第五話 呪い発生
月曜日の朝、目が覚めると全身が気だるい感覚に八乙女忌子は襲われた。土日と神楽を舞った影響はあるかもしれない。しかし、それよりも土曜日に目の当たりにした光景が忌子の脳裏から離れていなかった。血にまみれた男性。それは今すぐにでも救助が必要な人であった。頭ではそれがわかっていたのに、忌子はそこに近づけなかった。穢れ。それをなによりも避けるように徹底的にたたき込まれた忌子にとっては、血を吐いて倒れている男性は最も近づいていはいけない存在だった。
あの倒れた男性は助かったのだろうかと心配になる。もしあの時点ですでに亡くなっていたとしたら。忌子は思い浮かべただけで身震いする。日曜日も祭りがあるため、神社の人が総出で清掃にあたったが、そのときも清司から近づかないように言われてしまった。
その日の夜には血の跡はほとんどわからないようになった。それにもかかわらず清司は特殊清掃の業者に依頼し、清めの儀式も行うらしい。せめて儀式だけでも手伝いたいと申し出たが、それすら断られてしまった。
おそらく穢れに触れさせないよう、忌子を思っての言葉だろう。頭では理解できている。しかし忌子にとってはすでにおまえは穢れた存在だから私に近づくなと言われているようだった。そのため週末も社務所で清司と過ごすのではなく、また離れの方に泊まってしまった。
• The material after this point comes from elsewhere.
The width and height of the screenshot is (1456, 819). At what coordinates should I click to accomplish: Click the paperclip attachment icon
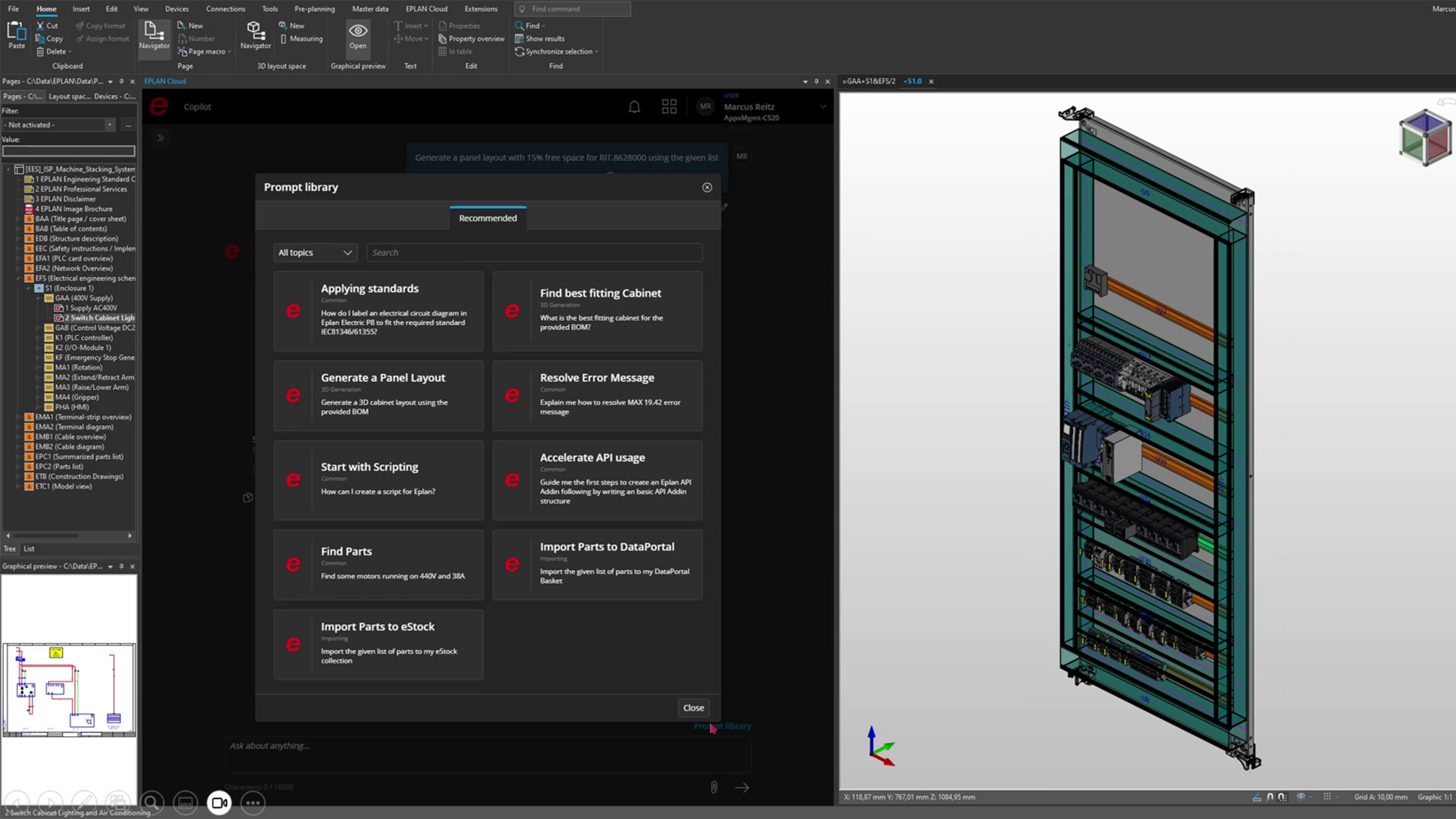(x=714, y=787)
カーテンを開けると、空一面に雲が広がっている。この時期なら五時でもすでに日は出ている。それなのに日光をまったく感じられないほどの厚い雲が広がっていた。
少しでも陽の光を浴びて気持ちを持ち上げたかったが仕方ない。忌子はため息をつきながら風呂場へと向かう。せめて念入りに体を洗うことで身と心を清めることにした。
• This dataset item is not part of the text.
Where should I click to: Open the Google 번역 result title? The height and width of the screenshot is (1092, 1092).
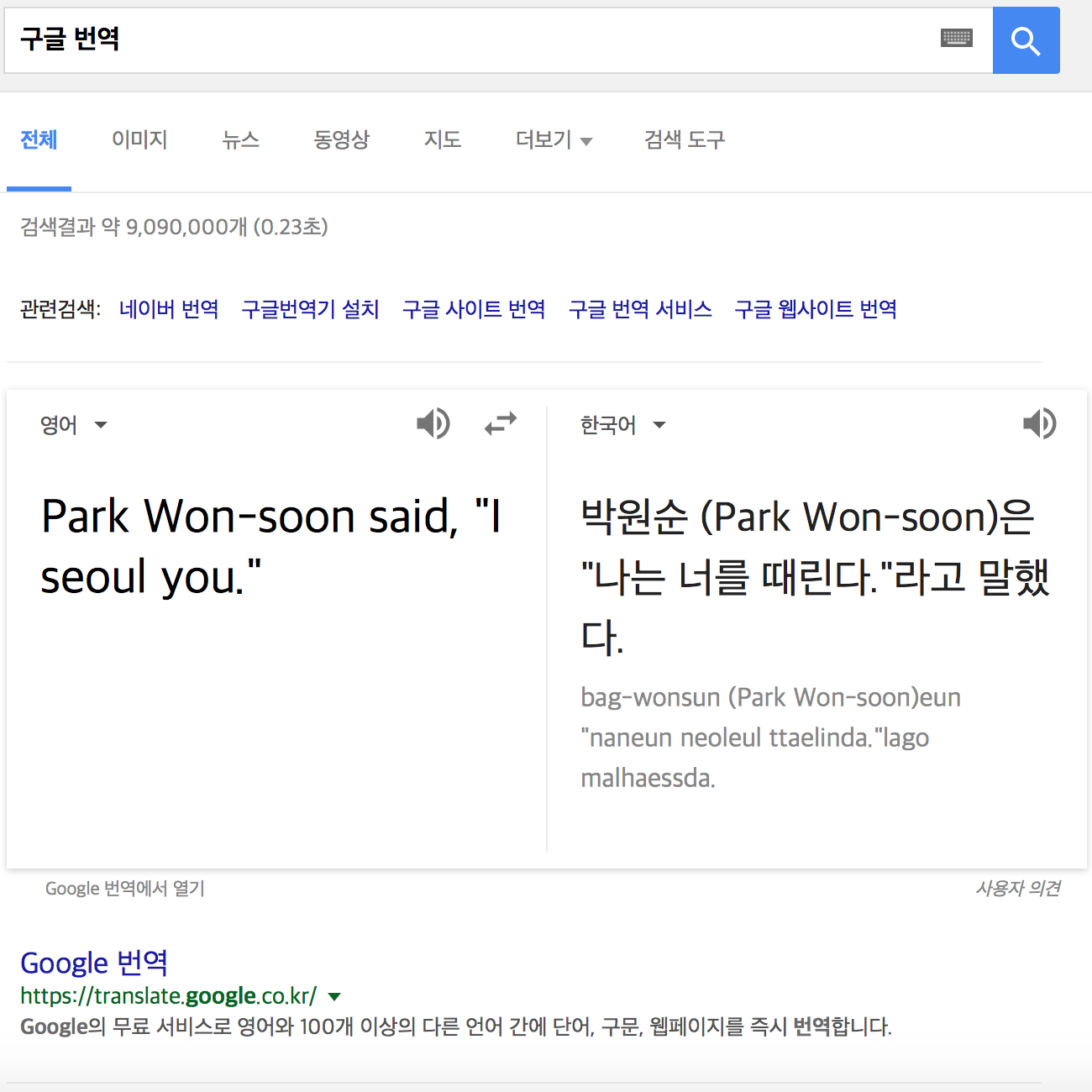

一時間かけて風呂から上がる。これで少しは土曜日の出来事は浄化されただろうか。朝食を取り、神棚のお供物を取り替えながら考える。後、数日の期末試験を乗り越えれば試験休みからの夏休みに入る予定だ。そうすれば、また神社の奉仕に専念できるだろう。それで穢れが祓えればいい。忌子は気持ちを新たにして家を出た。
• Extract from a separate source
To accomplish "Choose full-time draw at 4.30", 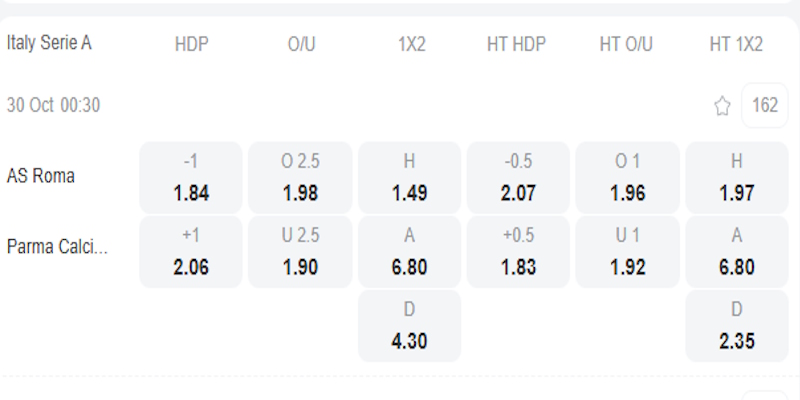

今にも雨が振りそうな重く厚ぼったい曇り空の中、龍神川を越えて学校に向かう。いつもより早い時間に教室に入ったが、思ったより生徒の数が多い。試験直前でも勉強したり、試験に出そうな問題を予想している生徒がいて教室内が騒がしい。
教室の前から二列目、真ん中の自分の席に座る。
「おはよう。美友紀」
美友紀はノートを目の前に開きながら、ぶつぶつと英単語をつぶやいている。集中しているなら話しかけるのは悪いかも。そう思い、自分もスクールバッグを机に置き、中から筆記用具とテスト用にまとめたノートを取り出す。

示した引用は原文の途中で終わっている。